The plots in Figure 6 are worthy of further comment. The general distribution data points appears to concord reasonably well with authors' 'simple linear model'. However, as noted by the authors, most of the data points from the patients lie to the right of the model line, so that retinal sensitivity is higher than would be expected if there is a simple linear decline in retinal sensitivity (in linear units) from mean normal (as RGCs are lost during the glaucomatous process). This observation may be explained by spatial summation effects, as suggested by the authors. In the central retina (within about 15ยบ of the fovea), there is not a simple linear relationship between the area illuminated by the Goldmann size III SAP target (and, therefore, the number of RGCs stimulated) and the retinal sensitivity: in the central retina, retinal sensitivity changes by less than a unit for each unit change in area (RGC number).1,3 This is seen in the plots. This hypothesis (that spatial summation accounts for the deviation of the observed relationship from the model) may be tested directly. If smaller perimetric stimuli that are within the area of complete (linear) summation are employed for a similar study, then closer concordance with the 'simple linear model' would be expected. Such an approach may also reduced the scatter in the data and allow retinal function to be predicted from RGC+IPL thickness.
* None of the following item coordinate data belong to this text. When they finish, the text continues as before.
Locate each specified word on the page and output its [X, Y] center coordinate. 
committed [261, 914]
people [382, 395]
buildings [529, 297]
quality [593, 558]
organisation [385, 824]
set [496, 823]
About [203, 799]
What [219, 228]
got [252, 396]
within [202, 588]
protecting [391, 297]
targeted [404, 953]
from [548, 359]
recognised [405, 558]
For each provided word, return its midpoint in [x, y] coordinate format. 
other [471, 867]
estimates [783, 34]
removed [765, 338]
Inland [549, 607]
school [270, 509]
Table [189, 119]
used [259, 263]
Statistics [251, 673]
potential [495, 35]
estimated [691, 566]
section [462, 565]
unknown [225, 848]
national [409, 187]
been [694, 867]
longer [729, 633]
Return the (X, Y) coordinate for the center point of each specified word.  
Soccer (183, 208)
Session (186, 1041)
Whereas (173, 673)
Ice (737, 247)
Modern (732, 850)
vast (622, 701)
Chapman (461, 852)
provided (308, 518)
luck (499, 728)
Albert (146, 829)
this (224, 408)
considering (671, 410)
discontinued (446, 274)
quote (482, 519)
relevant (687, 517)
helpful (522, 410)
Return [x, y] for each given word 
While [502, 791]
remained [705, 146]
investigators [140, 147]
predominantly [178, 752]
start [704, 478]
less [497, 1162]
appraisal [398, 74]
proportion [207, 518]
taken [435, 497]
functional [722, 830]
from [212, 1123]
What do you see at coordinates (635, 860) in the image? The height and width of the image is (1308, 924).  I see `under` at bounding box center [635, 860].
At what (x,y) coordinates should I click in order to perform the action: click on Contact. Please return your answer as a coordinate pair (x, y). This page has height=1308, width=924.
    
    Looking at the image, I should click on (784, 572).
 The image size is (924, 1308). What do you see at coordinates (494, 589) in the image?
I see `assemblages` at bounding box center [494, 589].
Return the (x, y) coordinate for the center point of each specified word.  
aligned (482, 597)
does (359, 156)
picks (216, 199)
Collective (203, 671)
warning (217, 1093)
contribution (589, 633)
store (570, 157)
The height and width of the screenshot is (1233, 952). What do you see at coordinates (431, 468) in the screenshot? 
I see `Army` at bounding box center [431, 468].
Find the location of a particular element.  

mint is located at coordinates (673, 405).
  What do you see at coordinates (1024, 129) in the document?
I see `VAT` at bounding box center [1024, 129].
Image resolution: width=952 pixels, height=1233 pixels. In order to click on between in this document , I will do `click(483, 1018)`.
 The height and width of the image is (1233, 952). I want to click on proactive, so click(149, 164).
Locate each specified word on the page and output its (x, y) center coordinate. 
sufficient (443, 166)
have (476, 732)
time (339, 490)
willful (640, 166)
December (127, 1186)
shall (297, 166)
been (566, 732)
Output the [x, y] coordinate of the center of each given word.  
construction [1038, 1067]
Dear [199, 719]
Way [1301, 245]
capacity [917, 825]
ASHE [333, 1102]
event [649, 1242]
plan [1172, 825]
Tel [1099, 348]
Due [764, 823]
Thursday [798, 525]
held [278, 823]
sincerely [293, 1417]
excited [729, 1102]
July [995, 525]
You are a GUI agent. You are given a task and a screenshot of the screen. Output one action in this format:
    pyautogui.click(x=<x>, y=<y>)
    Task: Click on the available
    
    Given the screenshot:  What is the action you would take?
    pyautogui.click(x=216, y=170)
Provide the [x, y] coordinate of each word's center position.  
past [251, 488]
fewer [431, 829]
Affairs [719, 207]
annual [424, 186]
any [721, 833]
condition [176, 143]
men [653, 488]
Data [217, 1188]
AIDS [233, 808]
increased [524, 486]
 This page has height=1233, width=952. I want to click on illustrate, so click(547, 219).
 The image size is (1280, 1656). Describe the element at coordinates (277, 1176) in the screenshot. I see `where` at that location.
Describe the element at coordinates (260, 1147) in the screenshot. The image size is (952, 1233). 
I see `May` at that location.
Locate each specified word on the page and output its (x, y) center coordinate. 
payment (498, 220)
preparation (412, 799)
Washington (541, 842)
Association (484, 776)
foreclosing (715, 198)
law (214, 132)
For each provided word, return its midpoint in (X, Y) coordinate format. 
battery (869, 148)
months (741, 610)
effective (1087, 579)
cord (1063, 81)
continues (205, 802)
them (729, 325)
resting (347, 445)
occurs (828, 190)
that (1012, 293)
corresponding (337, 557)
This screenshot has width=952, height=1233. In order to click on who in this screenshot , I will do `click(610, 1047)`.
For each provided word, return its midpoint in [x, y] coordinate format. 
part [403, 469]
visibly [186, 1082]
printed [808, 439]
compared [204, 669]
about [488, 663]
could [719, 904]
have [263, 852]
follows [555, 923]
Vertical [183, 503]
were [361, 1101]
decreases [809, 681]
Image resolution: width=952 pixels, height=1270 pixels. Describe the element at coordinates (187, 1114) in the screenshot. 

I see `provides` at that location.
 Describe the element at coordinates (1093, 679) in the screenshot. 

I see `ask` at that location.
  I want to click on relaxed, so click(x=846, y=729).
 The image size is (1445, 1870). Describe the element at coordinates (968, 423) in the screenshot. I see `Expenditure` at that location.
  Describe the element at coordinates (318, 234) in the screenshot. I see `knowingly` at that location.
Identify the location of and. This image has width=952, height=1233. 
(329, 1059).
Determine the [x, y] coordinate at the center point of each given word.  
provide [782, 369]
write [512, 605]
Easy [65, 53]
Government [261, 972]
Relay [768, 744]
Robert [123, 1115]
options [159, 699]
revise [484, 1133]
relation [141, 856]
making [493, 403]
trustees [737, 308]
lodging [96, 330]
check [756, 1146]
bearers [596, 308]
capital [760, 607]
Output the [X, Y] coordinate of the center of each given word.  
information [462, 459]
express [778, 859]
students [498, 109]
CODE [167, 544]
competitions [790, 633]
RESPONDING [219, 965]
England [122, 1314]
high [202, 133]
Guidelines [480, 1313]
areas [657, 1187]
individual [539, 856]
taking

Potential biases in the study design: selecting subjects in a way that avoids bias for structure/function studies is difficult. If selection is on the basis of normal structure for one group and abnormal structure in the other, then this may artificially polarize the structure measurements and distort the true structure/function association (in other words, it prevents the selection of healthy subjects with anatomy that looks abnormal, but in reality may be associated with normal function, and vice versa in patients). In this study, healthy subjects had 'a normal optic disc appearance' and patients had 'glaucomatous optic neuropathy'. The requirement for patients to have visual field loss (in the context of a glaucomatous neuropathy) may further polarize the data and make the structure/function associations artificially strong. The effect of this potential bias is likely to be small, because disc appearance may not be strongly correlated with RGC+IPL thickness. However, the potential bias may be mitigated by selecting subjects on the basis of risk for being normal or abnormal (for instance, based on intraocular pressure level) and then examining the structure/function association across the range of values for each that happen to be present.

References

  1. Garway-Heath DF, Caprioli J, Fitzke FW, Hitchings RA. Scaling the hill of vision: The physiological relationship between ganglion cell numbers and light sensitivity. Invest Ophthalmol Vis Sci 2000; 41: 1774-1782.
  2. Harwerth RS, Carter-Dawson L, Smith EL, 3rd, Barnes G, Holt WF, Crawford ML. Neural losses correlated with visual losses in clinical perimetry. Invest Ophthalmol Vis Sci 2004; 45: 3152-3160.
  3. Swanson WH, Felius J, Pan F. Perimetric defects and ganglion cell damage: interpreting linear relations using a two-stage neural model. Invest Ophthalmol Vis Sci 2004; 45: 466-472.